Google+ boş mideye iki duble viski: Beyin Kemirgenleri Bölüm: 38

23 Ağustos 2012 Perşembe

Beyin Kemirgenleri Bölüm: 38

Kusup kurtulsam olur mu? Olmuyor. Çünkü kustuktan sonra içmeye devam ettiğim de oldu, uykusuzluğa devam ettiğim de, titreyerek uyuduğum da... Ezeldendir alkole yatkın bir midem yok. Dolayısıyla son olmayacak bu, ilk olmayacağı gibi... Yazarken de böyleydi bu, sevişirken de, serserilik yaparken de, düzgün bir ilişkiye başlayıp kendimi kandırdığımda da, hiç bir şeyin sonu olmaz. Bu yüzden ilkler özeldir. Bizse kendimizi kandırırız hayattayken sonlandırdığımıza dair.
Kişisel bazda devam edersem nefret veya kinin de sonu gelmiyor bende galiba.
----------------------------------------------------
-Ne yaptın ne yaptın?!
(Duymamıştı, tekrarlayıp üstüne basa basa anlatmam için sormuyordu... Taksim'de metroya yürüyorduk basit bir akşam ertesinde)
-Ürolojiye gittim. Bir şikayetim olmadığını ancak ne olur ne olmaz diye test yaptırmak istediğimi söyledim. Adam da aval aval bana baktı... Bakteriyel olabilir mi dedim. O da "Bakteriyel olsa akıntın veya kaşıntın olur." şeklinde salakça bir sebeple geçiştirdi.
-Ee?
-Serum testi yapın o zaman dedim ben de. Kan testi yaptırdım yani Hepatit, HIV falan sorgulamak adına. Temiz çıktım.
-Hayırlısı be gülüm.
-Oğlum sanırım temiz çıkmasam kadınlarla birlikte olmaya devam ederdim. Korunmalı ya da korunmasız.
-Oha, neden?
-İnsanlardan nefret ediyorum?
-Ben kendimi misantrof sanırdım; sen daha fenaymışsın lan! Öldürecek misin hepsini?
-Bilmem. Geliyorlar bazen işte bazı bazı...

Alkolün gazıyla söylediğim bir çift laftı. Acaba alkol gerçekten bilinçaltımızı mı yansıtır; yoksa amacım o an arkadaşımı rahatsız etmek miydi; hatırlayamıyorum.
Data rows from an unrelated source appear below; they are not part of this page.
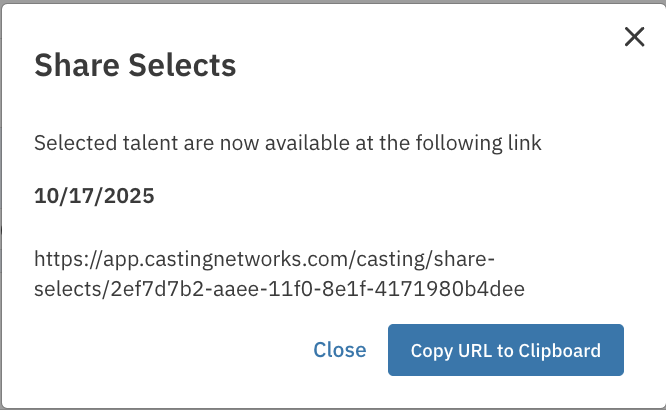Viewport: 666px width, 410px height.
Task: Close the dialog with the X icon
Action: (x=634, y=38)
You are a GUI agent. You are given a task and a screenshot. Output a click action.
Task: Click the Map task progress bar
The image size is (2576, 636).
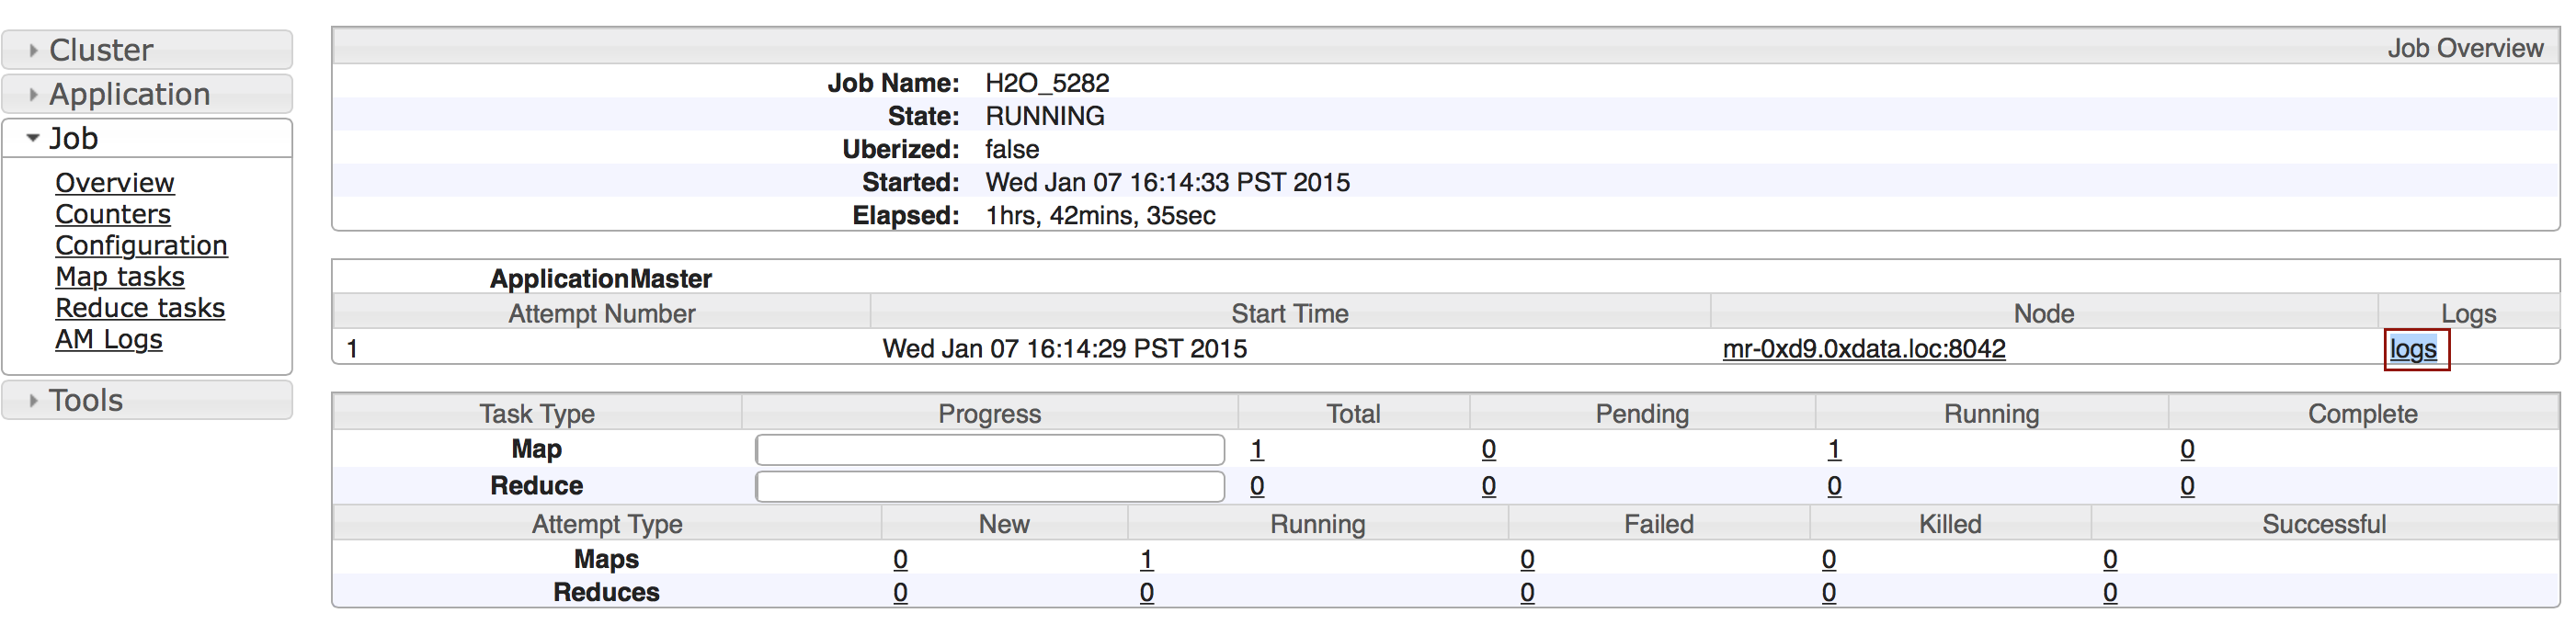point(989,450)
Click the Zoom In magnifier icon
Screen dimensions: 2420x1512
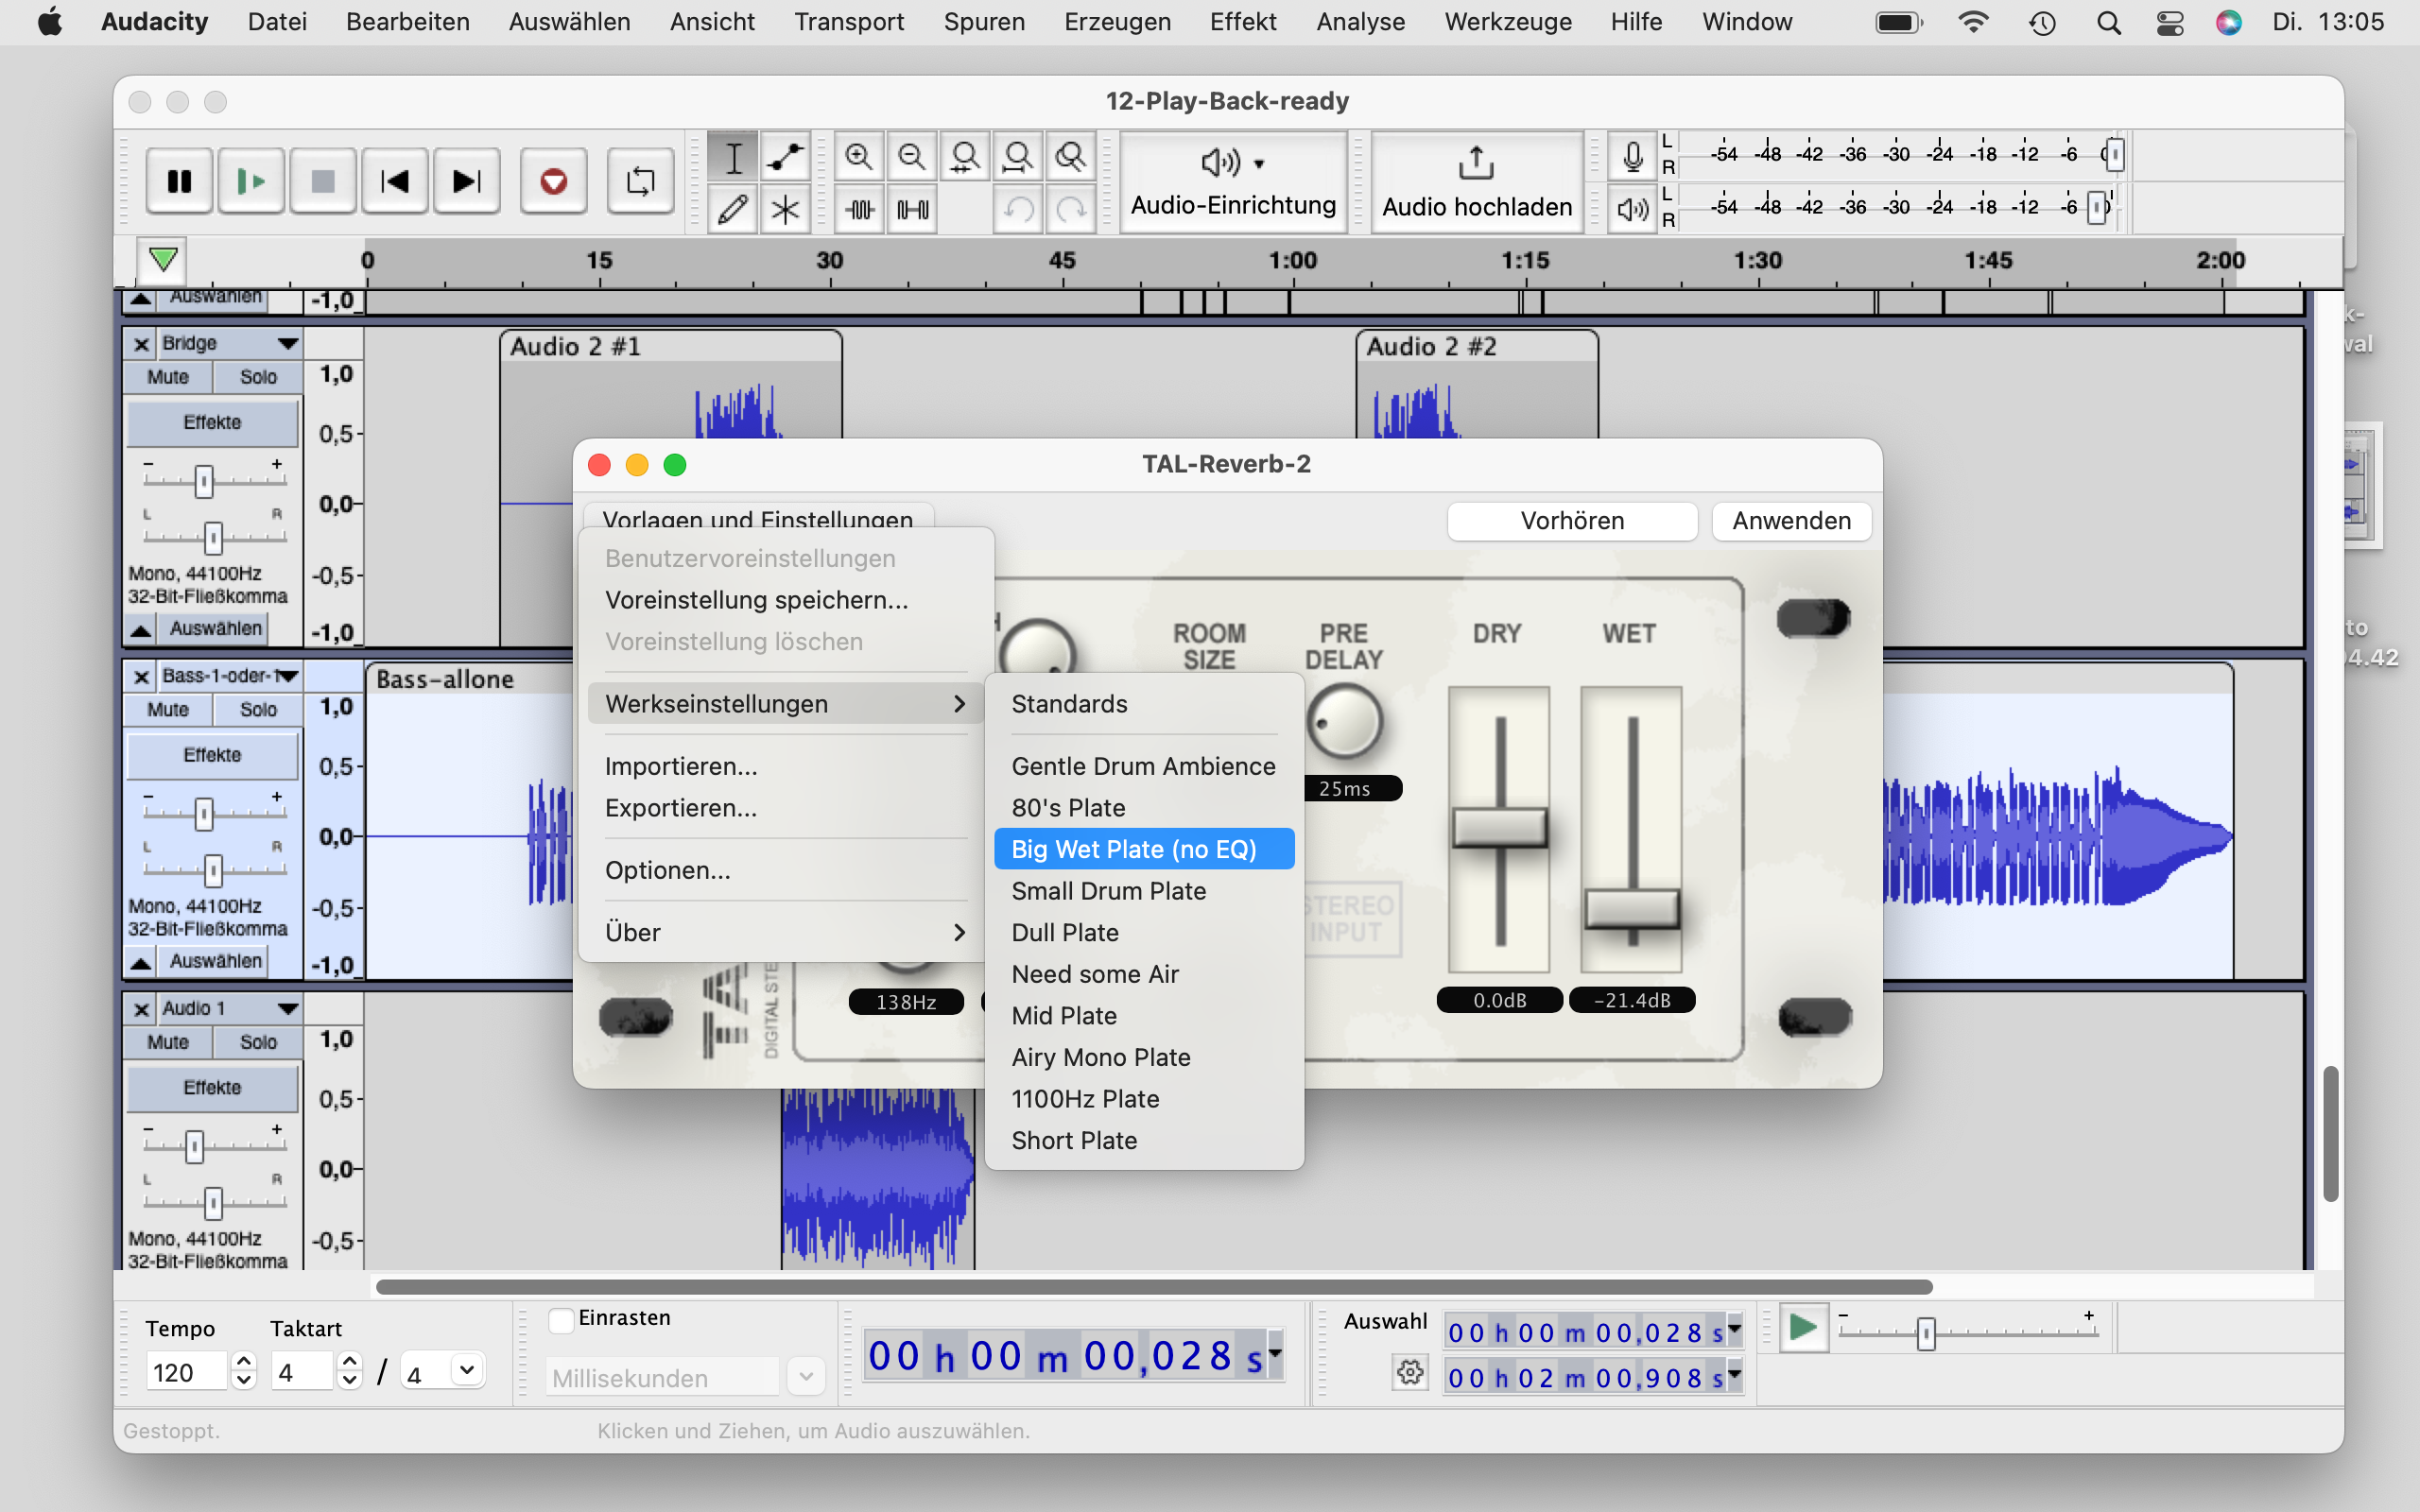click(858, 156)
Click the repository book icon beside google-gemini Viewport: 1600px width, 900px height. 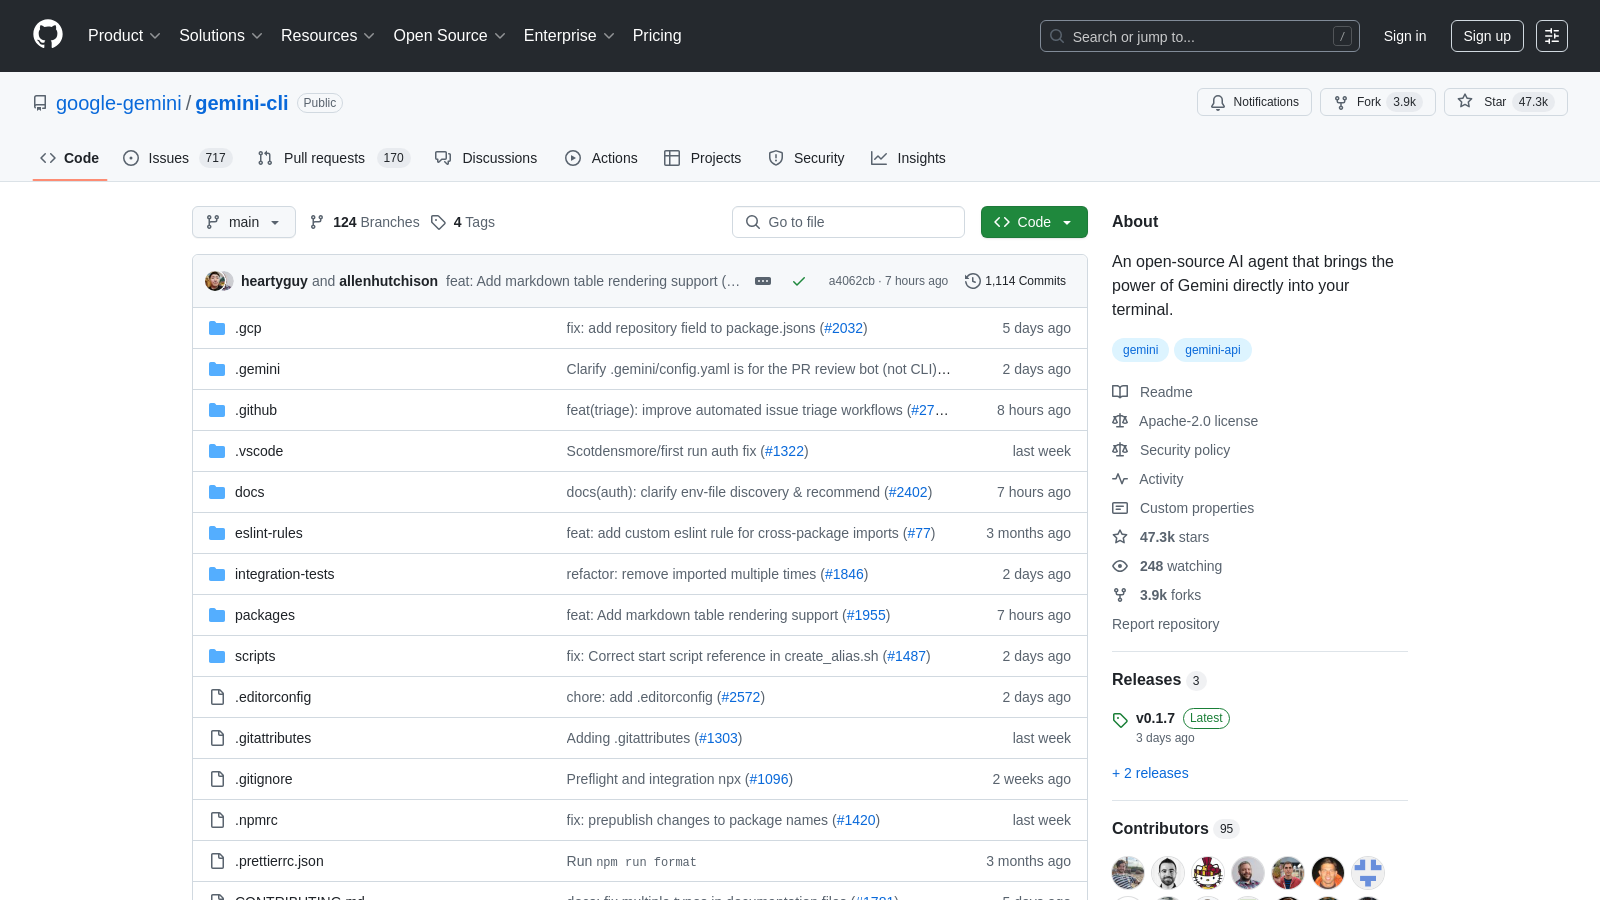point(40,102)
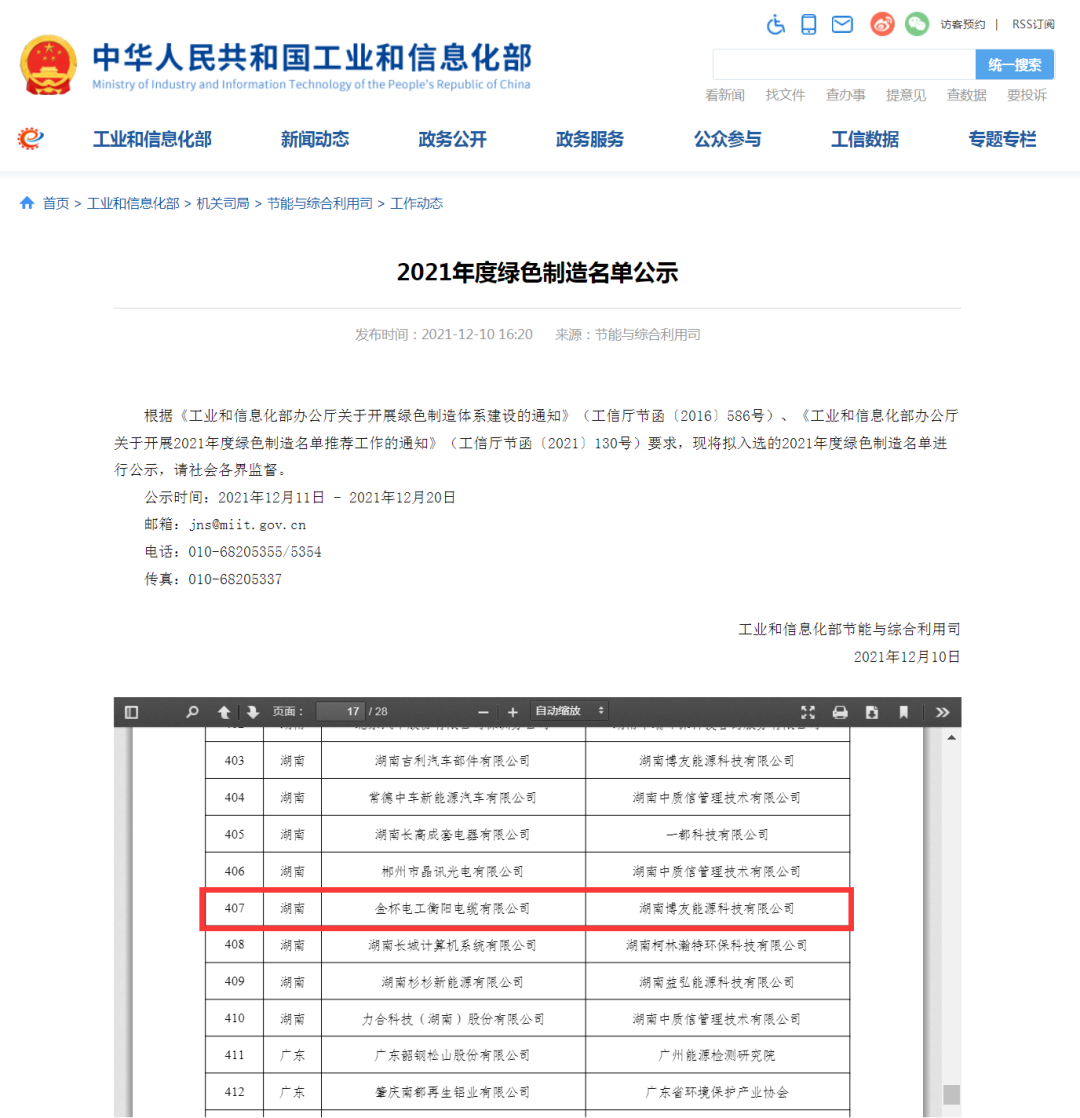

Zaten biraz bira, biraz şarap önce değil; bayağı bir takım bira önceydi.
Ama düşünüyorum da, oraya giderken karşılaştığım dünyalar tatlısı mendilci bir kızın elini şişeye doldurduğu suyla yıkamasını, sırf tepkisini merak ettiğim için "Bu kadar para var üstümde"(Örneğin bir iki lira eksik) dediğim taksicinin "Canın sağolsun." cevabını aldığımda, yaşlandığı için oturarak namaz kılan; beyinsiz evlatları yüzünden kendi işini halletmeye çalışan ihtiyarları gördüğümde, ailemi veya arkadaşlarımı düşündüğümde (o küçücük çevreyi yani) insanların o kadar da kötü olmadığını; nefretin gereksizliğini sorguluyorum kendi içimde. Sonra diyorum ki; "İstisnalar kaideyi bozmaz."

Bir gün, bir soru gelmişti ve bayağı başarılıydı.
-Madem sevmiyorsun, neden o kadar aptal kadınla diyaloğa giriyorsun? Veya tanımadığın heriflerle barda otururken muhabbet ediyorsun? Sevmiyorsan neden barlara gidiyorsun, onları görmek için değil mi?
Cevaplamıştım...
-Erkekler bana içki ısmarlamak için, kadınlar ise peynirli whopperıma üflemek için varlar diye.
Muhtemelen benden beklediği cevap: "Her insandan öğreneceğin bir şeyler vardır." idi. Ancak o cevap gelmeyince sessizlik kapladı ortamı.
Özendiğim ve idol tuttuğum üç büyük yabancı yazardan biri(diğer ikisi Palahniuk ve Fante'dir) olan Bukowski'nin harika bir lafı var ki durumun özeti...
"İnsanlardan nefret etmiyorum. Sadece onlar etrafta değilken kendimi daha iyi hissediyorum."